As shown in FIG. 3, the recrystallization was sufficiently performed at the steel sheet temperature of 1135 ° C during annealing.

In addition, using the inventive steel and the comparative steel (STS 304) to calculate the fraction (%) of martensite according to the cold reduction rate (%) is shown in Figure 4 as a result.

As shown in FIG. 4, the metastable austenitic stainless steel exhibited a lower work hardening characteristic than that of the comparative steel (STS 304).

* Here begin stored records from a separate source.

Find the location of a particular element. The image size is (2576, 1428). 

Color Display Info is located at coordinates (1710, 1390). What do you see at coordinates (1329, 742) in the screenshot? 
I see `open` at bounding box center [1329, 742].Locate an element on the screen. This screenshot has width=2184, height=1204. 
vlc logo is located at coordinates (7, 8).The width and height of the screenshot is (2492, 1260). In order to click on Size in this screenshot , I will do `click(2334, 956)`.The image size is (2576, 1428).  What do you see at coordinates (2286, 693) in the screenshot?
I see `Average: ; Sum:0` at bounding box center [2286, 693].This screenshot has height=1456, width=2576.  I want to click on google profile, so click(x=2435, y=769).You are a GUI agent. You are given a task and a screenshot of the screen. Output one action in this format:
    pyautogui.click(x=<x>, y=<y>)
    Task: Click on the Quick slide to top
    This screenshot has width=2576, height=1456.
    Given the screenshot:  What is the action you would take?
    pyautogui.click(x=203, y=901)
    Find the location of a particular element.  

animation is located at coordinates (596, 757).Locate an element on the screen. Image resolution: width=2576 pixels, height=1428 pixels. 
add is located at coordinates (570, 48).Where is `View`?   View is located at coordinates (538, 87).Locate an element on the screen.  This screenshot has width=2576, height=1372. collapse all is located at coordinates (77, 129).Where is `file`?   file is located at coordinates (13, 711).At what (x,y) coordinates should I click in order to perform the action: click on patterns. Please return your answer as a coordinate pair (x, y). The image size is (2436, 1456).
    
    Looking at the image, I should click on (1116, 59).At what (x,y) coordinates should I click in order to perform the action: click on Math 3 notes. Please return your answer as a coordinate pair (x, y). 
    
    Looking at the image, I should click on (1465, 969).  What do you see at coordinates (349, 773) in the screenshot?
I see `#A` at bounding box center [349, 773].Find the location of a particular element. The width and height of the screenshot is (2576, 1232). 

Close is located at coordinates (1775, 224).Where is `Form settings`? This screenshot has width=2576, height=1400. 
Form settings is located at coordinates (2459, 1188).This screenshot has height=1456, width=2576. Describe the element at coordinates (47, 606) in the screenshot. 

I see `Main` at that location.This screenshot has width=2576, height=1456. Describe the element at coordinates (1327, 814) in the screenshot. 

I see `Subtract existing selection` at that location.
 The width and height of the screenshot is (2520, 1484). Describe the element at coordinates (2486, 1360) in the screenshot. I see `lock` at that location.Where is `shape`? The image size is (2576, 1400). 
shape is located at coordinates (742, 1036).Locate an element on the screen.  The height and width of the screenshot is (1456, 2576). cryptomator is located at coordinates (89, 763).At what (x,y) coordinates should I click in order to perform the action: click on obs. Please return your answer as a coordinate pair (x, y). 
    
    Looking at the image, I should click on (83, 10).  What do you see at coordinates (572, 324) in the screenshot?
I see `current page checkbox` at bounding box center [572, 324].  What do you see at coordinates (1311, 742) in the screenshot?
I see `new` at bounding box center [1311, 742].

As described above, according to the present invention, austenitic stainless steel having corrosion resistance, weather resistance, and high strength characteristics is provided without increasing the price compared to existing STS 304 steel, so that corrosion resistance demanding material in soil embedding atmosphere, weather resistance required exterior structural material, etc. When applied to the application, the economic effect can be expected to be favorable.

Claims (2)

By weight% C: 0.07% or less, Si: 1.0% or less, Mn: 2.0% or less, Cr: 18-20%, Ni: 7-10%, Al: 0.005% or less, P: 0.05% or less, S: 0.01 A high-strength austenitic stainless steel having excellent corrosion resistance and weather resistance, which is composed of% or less, Ti: 0.03% or less, B: 0.003% or less, N: 0.1-0.25%, residual Fe and other unavoidable impurities. In the method of manufacturing an austenitic stainless steel sheet, By weight% C: 0.07% or less, Si: 1.0% or less, Mn: 2.0% or less, Cr: 18-20%, Ni: 7-10%, Al: 0.005% or less, P: 0.05% or less, S: 0.01 Steel slabs composed of% or less, Ti: 0.03% or less, B: 0.003% or less, N: 0.1-0.25%, residual Fe and other unavoidable impurities are heated in a temperature range of 1230-1300 ° C. for 200-240 minutes, followed by hot rolling. Manufacturing a hot rolled steel strip; Hot rolling annealing the hot rolling at an ambient temperature of 1130-1170 ° C .; Cold rolling to produce a cold rolled steel strip, cold-rolled annealing at an atmosphere temperature of 1130-1170 ℃, and then pickling and temper rolling, high strength austenitic stainless steel sheet excellent in corrosion resistance and weather resistance Manufacturing method.